Transsexual- An adjective describing a transgender person who desires/seeks/has gone through medical gender/sex related transition involving hormones and/or surgery. This does NOT include the non-consensual normalization treatment many intersexed infants and children are subjected to; only consensual surgery. I'd hope it goes without saying- but obviously these people are not more or less trans or more or less their gender than cissexual trans people.

Trans - I use this a as a shortening of "transgender", thus it is an adjective in this form. (ex. Transgender Woman is shortened to Trans Woman)

Cissexual - An adjective describing a person (cis, trans, or other) who does not desire/seek and has not gone through medical gender/sex related transition involving hormones and/or surgery. This also applies to intersexed people who were subjected to non-consensual normalization treatment and do not desire consensual gender/sex related treatment.

Cisgender- an adjective describing a person whose gender does match the sex they were assigned at birth.

Cis- a shortening of cisgender.

_AAB- Assigned-At-Birth. Most often faab and maab (female-assigned-at-birth and male-assigned-at-birth). It refers to the marker placed on a person's birth certificate at birth and the gender role that person was raised and expected to be in for the first [3-100] years of that person's life. This makes no assumptions of the person's genitalia, chromosomes, reproductive organs, or anything physical and makes no assumptions about anything mental or emotional. Faab and Maab people can be cis and trans, cissexual and transsexual, intersexed and not intersexed. (To my knowledge, intersexed children are most often assigned a binary sex at birth)

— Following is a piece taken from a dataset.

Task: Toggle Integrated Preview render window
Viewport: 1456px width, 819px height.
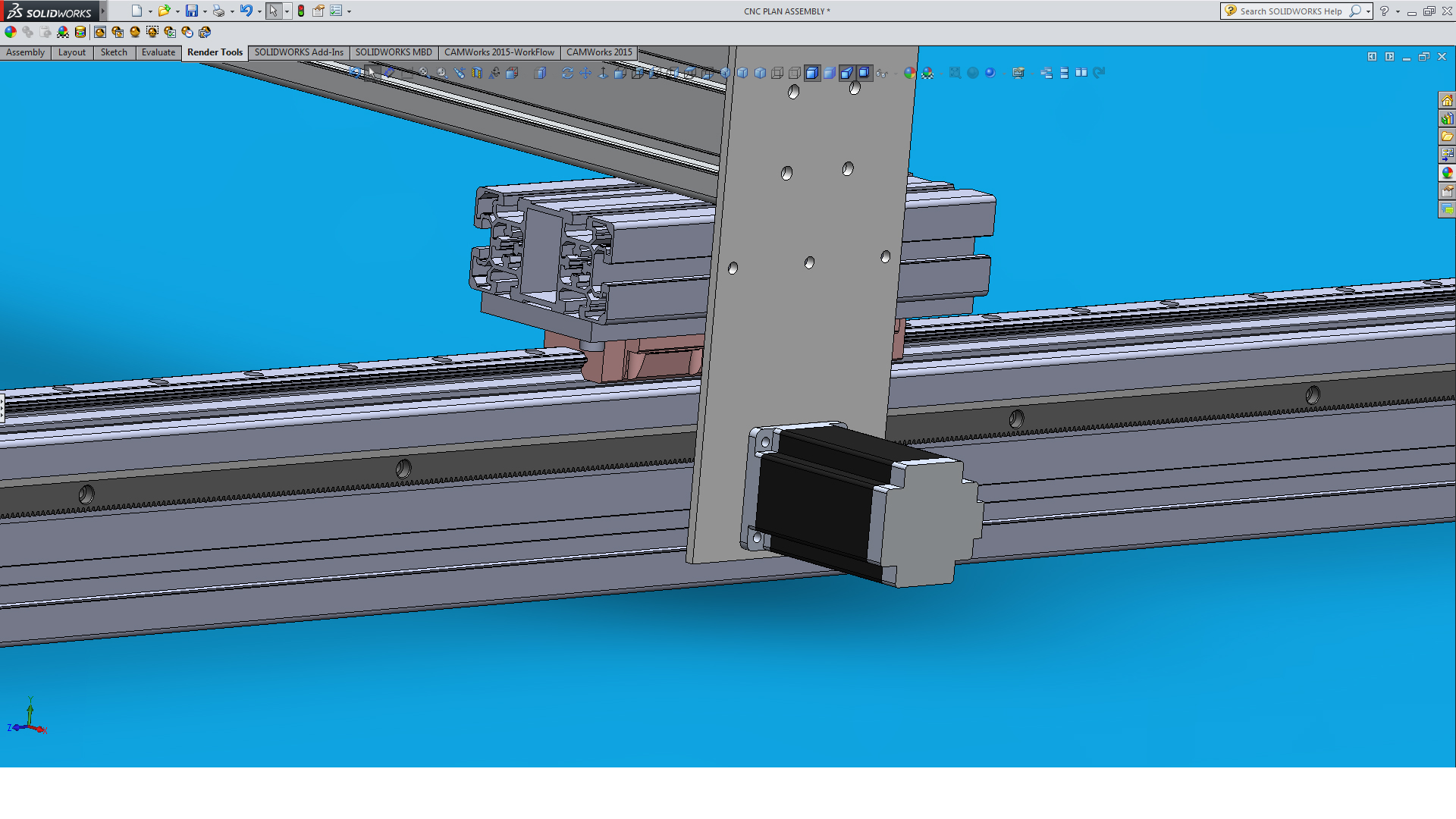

Non-binary -an adjective that I sometimes use as a noun that refers to a person whose gender, part or all of it, does not fit within the gender binary of "either a woman or a werman. Bigendered, genderfluid, and multi-gendered people may or may not fit into this description- depending on how they feel about it and what their genders are. It does not refer to binary-gendered people who reject the gender binary or do not fit into the expected gender role/presentation of their gender.